本件は、原告が、被告らによる商品の製造販売が原告の有する特許権を侵害(間接侵害)すると主張して、被告らに対して差止請求権の存在確認及び損害賠償を求めた事案である。特許請求の範囲は下記通り

検体血清と抗血清使用液との混合液である被験液Tと、検体血清と検体ブランク緩衝液との混合液である検体ブランク液SBと、生理食塩液と抗血清使用液との混合液である試薬ブランク液RBと、生理食塩液と検体ブランク緩衝液との混合液である緩衝液ブランク液BBとを調製し、これらをそれぞれインキュべートしてプラトーに達せしめた後に、それぞれの液の吸光度(At,Asb,Arb及びAbb)を測定し、CRPによる検体血清の吸光度(Acrp)を式
 Acrp=At-Asb-(Arb-Abb)
として算定し、一方上記と同様に、但し検体血清の代わりに各種濃度のCRP標準液を用いて吸光度―CRP値の関係を示す検量線を予め作成しておき、上記の算定吸光度値に該当するCRP値を上記の検量線から求めることを特徴とする、免疫比濁法による血清CRPの簡易迅速定量法。

3.判決趣旨

この特許の審査の過程で、(拒絶理由通知や拒絶査定)において本件発明の基本原理であるブランク補正及び免疫比濁法に係る先行技術を示されたため、本件発明が公知のブランク補正及び免疫比濁法に係る先行技術そのものとは異なることを強調し、その特許請求の範囲に記載された具体的な工程で血清CRPを定量するという特定の方法に係る発明としたものである。

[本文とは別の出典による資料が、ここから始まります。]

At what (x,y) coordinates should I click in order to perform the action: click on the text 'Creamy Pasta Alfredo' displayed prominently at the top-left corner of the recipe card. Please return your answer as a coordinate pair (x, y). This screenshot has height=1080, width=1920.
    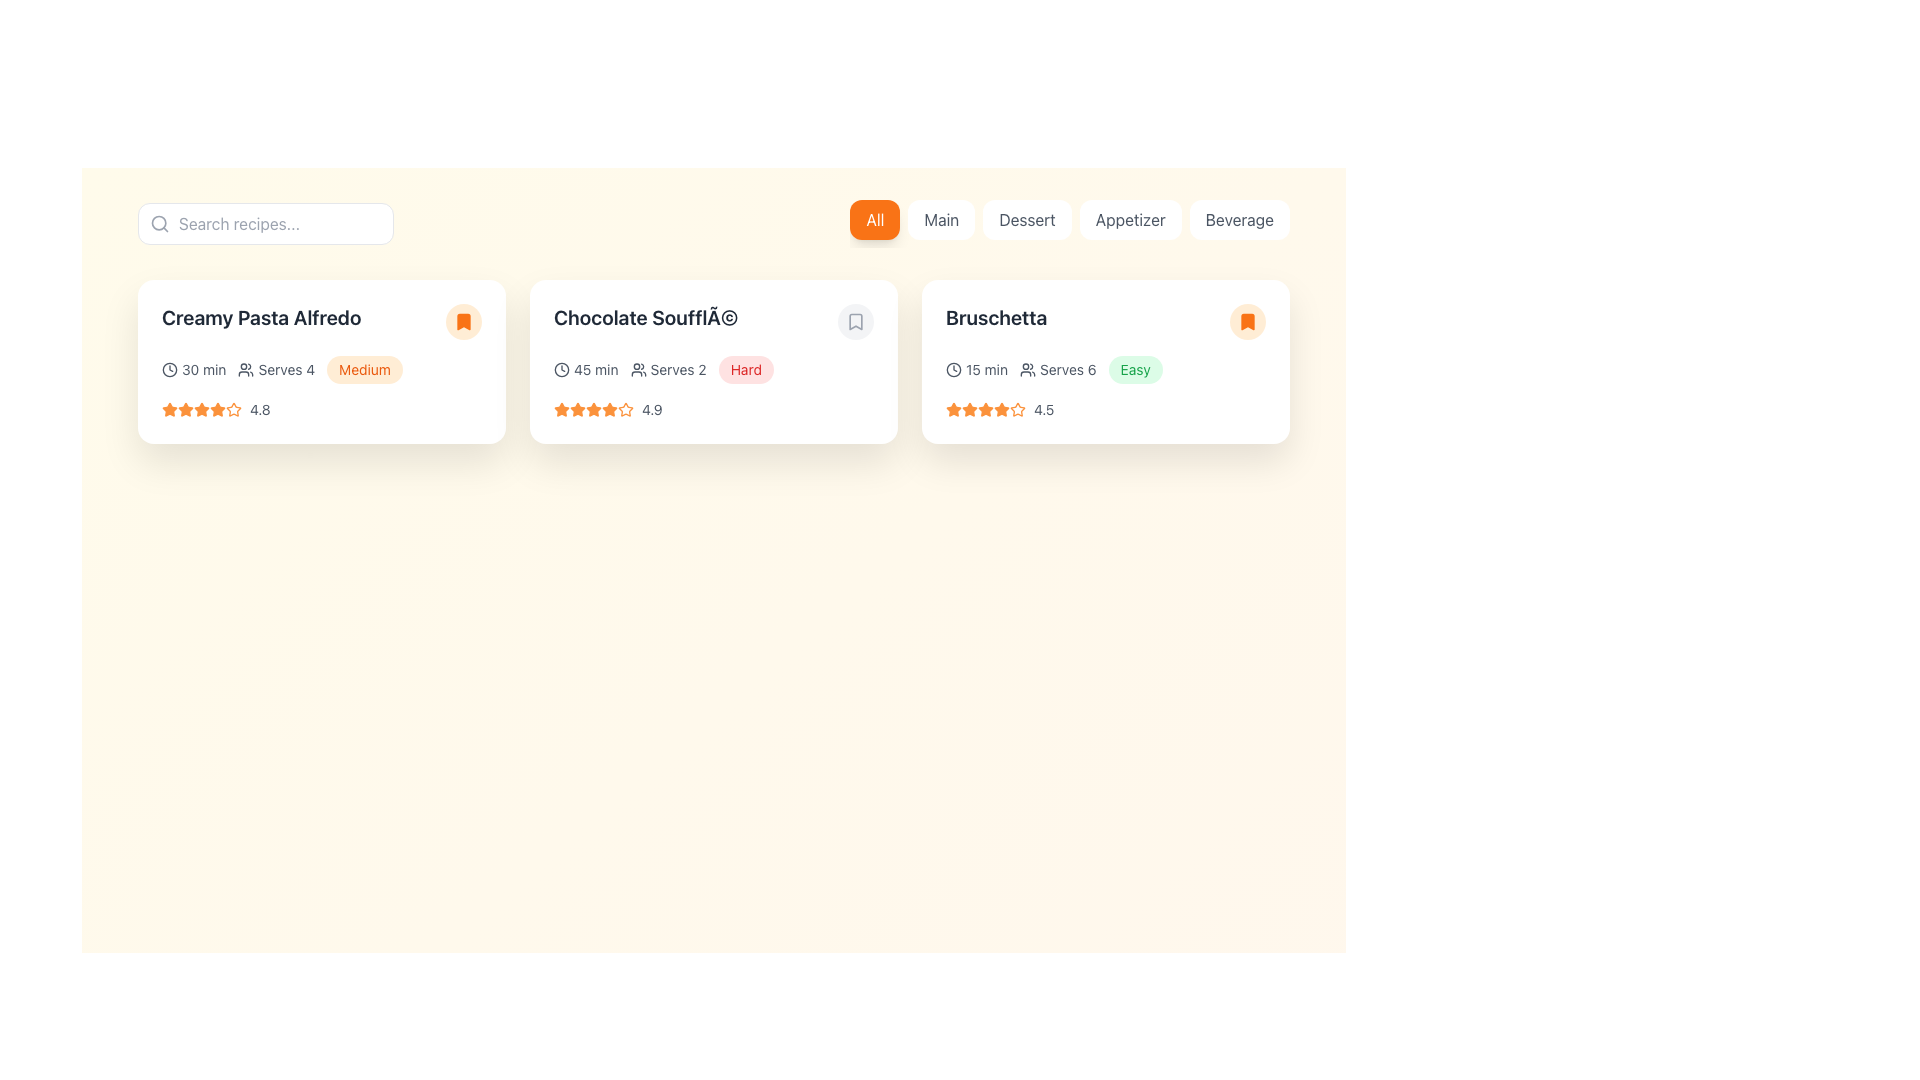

したがって、本件発明は、補正後の特許請求の範囲に記載された右特定の方法自体を必須の構成、すなわち、本質的特徴とするものであり、原告主張のように、補正前の特許請求の範囲に記載されたような、特定の組成を有する混合液四液を調製し、インキュベートし、それぞれの吸光度を測定したうえ、所定式に代入して免疫比濁法により血清CRPを簡易迅速に定量するという、一般的な形で示される方法を本質的特徴とするものではないことが明らかである。

ちょっとわかりづらいですが、拒絶理由通知と拒絶査定後の不服審判請求などにおいて、特許権者は従来技術と違うと主張し、更に請求の範囲を減縮しながら登録になっています。
それに対して裁判所は、補正前のクレームに書かれたような範囲ではないとしています。

4.検討

判決がよく分からない!細かい技術的な議論に終始していて、そこから規範を読み取るのが難しい!ので、ここは教科書や100選を参考にします。

出願経過参酌は特許に明文がない!でも、裁判ではこの法理は広く使われています。出願経過参酌が使われる場面は、下記2つのパターンがあります。

①クレーム解釈
②禁反言適用の基礎

何が違うかというと①のパターンはクレームの文言が不明確なものを明確にすることが目的で使用され、基本的にクレームの文言の範囲を超えないのに対して、②はクレームの記載を超えて技術的範囲を限定することにあります。

②において、3つの要件があります。

1.異議手続きでの答弁が新規性・進歩性欠如回避のものであったこと
2.同答弁が容認され特許権があたえられたこと
3.出願人が同答弁の中で本件発明とは別の技術であると主張した技術であること

3つそろえば典型例であり、2つしか当てはまらないときは争いがある状態です。

禁反言は使う機会が多いと思いますので、しっかりと理解したい部分です。